The text was updated successfully, but these errors were encountered:

yannham · 2024-11-25T09:29:58Z

I think there are many different ways to write those acronyms with reasonable justification for each. I would be inclined to say that in code we shouldn't follow English written conventions for text, as code isn't really text. Which leaves us with:

use only lowercase letters, as for command-line arguments: json, yaml, etc.
use only uppercase letters, as they're acronyms, as you propose. But then as you mention text isn't an acronym, so that would create inconsistencies (or at least surprise: I find both 'JSON versus 'text and 'TEXT to be surprising).
use one of the popular case convention for source code: snake case, camel case, kebab case. In Nickel we followed the Rust (and one could argue OCaml as well, at least for ADT variants) approach (albeit only as a convention) that values and types use different casing to differentiate them (even more because we can use types as normal values and vice-versa). For enum tags, I think we followed (maybe unconsciously ?) the general tradition of functional languages that ADT constructors use uppercase camel case, since enum tags can be seen as a zero-ary constructors. Note that in that case Json or Yaml are indeed the usual recommended way of writing acronyms in CamelCase, avoiding multiple consecutive uppercase letters (Microsoft guidelines, Google guidelines, etc.).

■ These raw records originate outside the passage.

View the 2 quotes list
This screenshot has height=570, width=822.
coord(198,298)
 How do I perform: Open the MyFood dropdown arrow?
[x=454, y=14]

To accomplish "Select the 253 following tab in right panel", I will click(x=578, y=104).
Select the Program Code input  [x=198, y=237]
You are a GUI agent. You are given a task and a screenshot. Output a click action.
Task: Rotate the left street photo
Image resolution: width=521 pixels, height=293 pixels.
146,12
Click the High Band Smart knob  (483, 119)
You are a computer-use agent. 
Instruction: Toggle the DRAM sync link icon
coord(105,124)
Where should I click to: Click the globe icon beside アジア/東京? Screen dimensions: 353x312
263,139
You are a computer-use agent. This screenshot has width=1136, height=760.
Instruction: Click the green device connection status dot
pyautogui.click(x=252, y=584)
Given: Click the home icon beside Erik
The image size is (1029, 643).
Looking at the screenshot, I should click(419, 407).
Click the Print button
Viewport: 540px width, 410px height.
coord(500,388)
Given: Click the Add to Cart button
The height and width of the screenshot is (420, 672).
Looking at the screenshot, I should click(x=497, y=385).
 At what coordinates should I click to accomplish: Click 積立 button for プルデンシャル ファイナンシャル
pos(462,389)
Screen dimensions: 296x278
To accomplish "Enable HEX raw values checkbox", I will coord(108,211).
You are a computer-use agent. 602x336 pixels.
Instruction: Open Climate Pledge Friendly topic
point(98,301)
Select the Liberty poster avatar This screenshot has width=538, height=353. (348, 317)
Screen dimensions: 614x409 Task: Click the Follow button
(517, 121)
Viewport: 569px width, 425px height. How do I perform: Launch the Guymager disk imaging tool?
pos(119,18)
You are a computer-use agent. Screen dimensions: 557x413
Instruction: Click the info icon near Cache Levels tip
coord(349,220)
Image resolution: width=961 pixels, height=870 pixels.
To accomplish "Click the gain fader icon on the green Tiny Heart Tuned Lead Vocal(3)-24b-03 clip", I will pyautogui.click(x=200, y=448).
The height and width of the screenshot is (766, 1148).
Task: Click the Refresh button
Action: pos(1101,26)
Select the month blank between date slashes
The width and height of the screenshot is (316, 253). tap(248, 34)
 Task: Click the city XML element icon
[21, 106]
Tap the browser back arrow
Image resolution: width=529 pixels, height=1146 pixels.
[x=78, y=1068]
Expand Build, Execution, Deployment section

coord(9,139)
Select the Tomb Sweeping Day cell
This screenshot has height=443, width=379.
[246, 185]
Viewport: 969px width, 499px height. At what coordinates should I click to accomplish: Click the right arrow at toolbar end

I think ultimately any of those choices is reasonable, and IMHO it doesn't really matter (as long as you're consistent). I think I slightly prefer the current approach (as opposed to say uppercase acronyms) because the casing doesn't really depend on the meaning of each enum tag, so you can use the same consistent writing for all of the values in the stdlib (say, in the option type [| 'Some a, 'None |], for hash algorithms, for stuff that is not acronyms, etc.), and it's also the same case convention as for types and contracts, so you don't have to learn a new one or think too much about it.

I must say I'm not too inclined to break backward compatibility for this, unless there is a strong motivation (and I'm even less inclined to accept multiple casing, such as both 'Json and 'JSON to maintain backward compatibility). Do you think this has any consequence with respect to discoverability, principle of least surprise, etc.? Has this bitten you in any way, or it's more of it's just doesn't feel right case?

toastal · 2024-11-25T09:53:31Z

Google also put out this style guide: https://google.github.io/styleguide/go/decisions.html#initialisms

It would break backwards compatibility, but I think this was the wrong decision in the first place. Many ‘functional’ projects use proper acronym/initialism casing even in their ADTs. The problem is that you start to lose that casing information, JSON is just a stand in for “JavaScript Object Notation” & the usage of initialism here make it clear that it means as such (as “json” isn’t a word). Since Nickel doesn’t have casing restrictions I would lean in favor of spelling things are the author intended. I don’t think following the Rust crowd is a great argument when you can set your own terms.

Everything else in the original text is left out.